- [발췌 본문]
________________________

정확도는 95% 안팎으로 나왔다. 그러나 validation loss가 training loss보다 커지는 것을 보아, 훈련하는 과정에서 overfitting이 일어났다고 봐야할 것이다. hyperparameter를 조금씩 조절할 필요가 있어 보인다.

Test

import requests
from PIL import Image
import PIL

url = 'https://images.homedepot-static.com/productImages/007164ea-d47e-4f66-8d8c-fd9f621984a2/svn/architectural-mailboxes-house-letters-numbers-3585b-5-64_1000.jpg'
response = requests.get(url, stream=True)
img = Image.open(response.raw)
plt.imshow(img)

image-recognition4

# 반전
img = PIL.ImageOps.invert(img)
# 흑백으로 좀더 또렷하게
img = img.convert('1')
img = transformer(img)

plt.imshow(im_convert(img))

image-recognition5

img = img.view(img.shape[0], -1)
outputs = model(img)
_, pred = torch.max(outputs, 1)
print(pred.item())
5

맞췄다. 한번 validation dataset에 다시 해보자.

dataiter = iter(validation_loader)
images, labels = dataiter.next()
images_ = images.view(images.shape[0], -1)
output = model(images_)
_, preds = torch.max(output, 1)

fig = plt.figure(figsize=(25, 4))

for i in np.arange(20):
  # row 2 column 10
  ax = fig.add_subplot(2, 10, i+1, xticks=[], yticks=[])
  plt.imshow(im_convert(images[i]))
  ax.set_title("{} ({})".format(str(preds[i].item()), str(labels[i].item())), color=('green' if preds[i] == labels[i] else 'red'))

image-recognition5

하나 빼고 다 맞췄는데, 저건 내가봐도 6으로 볼 수도 있을 것 같다. 착한 분류기 ㅇㅈ 합니다.

________________________

- [과제 설명]
숫자 분류 글의 "plt.imshow(im_convert(img))"부터 "labels = dataiter.next()"까지를 다시 쓰되, "dataiter"를 "batch_iter"로 바꾸세요.

- [데이터셋 항목]
________________________

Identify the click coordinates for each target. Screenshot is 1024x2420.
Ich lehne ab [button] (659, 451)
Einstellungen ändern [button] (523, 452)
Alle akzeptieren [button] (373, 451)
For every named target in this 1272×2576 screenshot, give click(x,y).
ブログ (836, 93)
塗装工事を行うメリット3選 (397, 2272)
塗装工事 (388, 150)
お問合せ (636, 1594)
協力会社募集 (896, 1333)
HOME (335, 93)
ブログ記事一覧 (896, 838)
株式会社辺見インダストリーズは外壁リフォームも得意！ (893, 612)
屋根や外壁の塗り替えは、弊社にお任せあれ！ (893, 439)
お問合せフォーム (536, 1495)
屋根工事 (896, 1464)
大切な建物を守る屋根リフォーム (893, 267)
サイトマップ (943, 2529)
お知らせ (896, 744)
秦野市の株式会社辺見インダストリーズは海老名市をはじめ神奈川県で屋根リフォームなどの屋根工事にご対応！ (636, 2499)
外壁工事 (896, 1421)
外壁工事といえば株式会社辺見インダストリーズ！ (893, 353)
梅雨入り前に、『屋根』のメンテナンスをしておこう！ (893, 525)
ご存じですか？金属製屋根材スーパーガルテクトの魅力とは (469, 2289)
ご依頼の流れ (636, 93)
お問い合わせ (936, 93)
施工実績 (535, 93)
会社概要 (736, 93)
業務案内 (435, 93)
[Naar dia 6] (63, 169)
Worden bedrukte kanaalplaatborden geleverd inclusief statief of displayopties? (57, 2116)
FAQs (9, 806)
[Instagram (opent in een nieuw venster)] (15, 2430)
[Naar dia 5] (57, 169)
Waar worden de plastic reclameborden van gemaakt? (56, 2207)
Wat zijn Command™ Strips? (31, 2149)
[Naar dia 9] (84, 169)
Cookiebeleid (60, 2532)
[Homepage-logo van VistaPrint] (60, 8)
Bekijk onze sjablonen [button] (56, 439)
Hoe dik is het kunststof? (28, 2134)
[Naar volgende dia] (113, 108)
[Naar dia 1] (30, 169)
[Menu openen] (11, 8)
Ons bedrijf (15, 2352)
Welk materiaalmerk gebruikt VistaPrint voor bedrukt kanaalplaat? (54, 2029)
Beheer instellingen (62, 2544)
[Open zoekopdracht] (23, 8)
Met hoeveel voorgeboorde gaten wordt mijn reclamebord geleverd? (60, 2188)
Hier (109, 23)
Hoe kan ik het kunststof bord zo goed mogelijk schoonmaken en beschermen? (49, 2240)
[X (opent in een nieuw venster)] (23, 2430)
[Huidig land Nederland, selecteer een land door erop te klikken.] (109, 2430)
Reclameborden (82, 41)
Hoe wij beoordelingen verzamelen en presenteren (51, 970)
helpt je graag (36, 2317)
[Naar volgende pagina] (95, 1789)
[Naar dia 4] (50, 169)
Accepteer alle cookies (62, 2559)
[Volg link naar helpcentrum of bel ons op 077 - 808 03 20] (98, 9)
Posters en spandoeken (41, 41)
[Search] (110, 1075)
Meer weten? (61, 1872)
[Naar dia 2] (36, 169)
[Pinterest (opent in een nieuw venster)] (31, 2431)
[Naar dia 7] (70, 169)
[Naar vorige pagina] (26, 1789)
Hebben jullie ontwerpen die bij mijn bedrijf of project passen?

________________________

- [작성한 풀이]
plt.imshow(im_convert(img))

image-recognition5

img = img.view(img.shape[0], -1)
outputs = model(img)
_, pred = torch.max(outputs, 1)
print(pred.item())
5

맞췄다. 한번 validation dataset에 다시 해보자.

batch_iter = iter(validation_loader)
images, labels = batch_iter.next()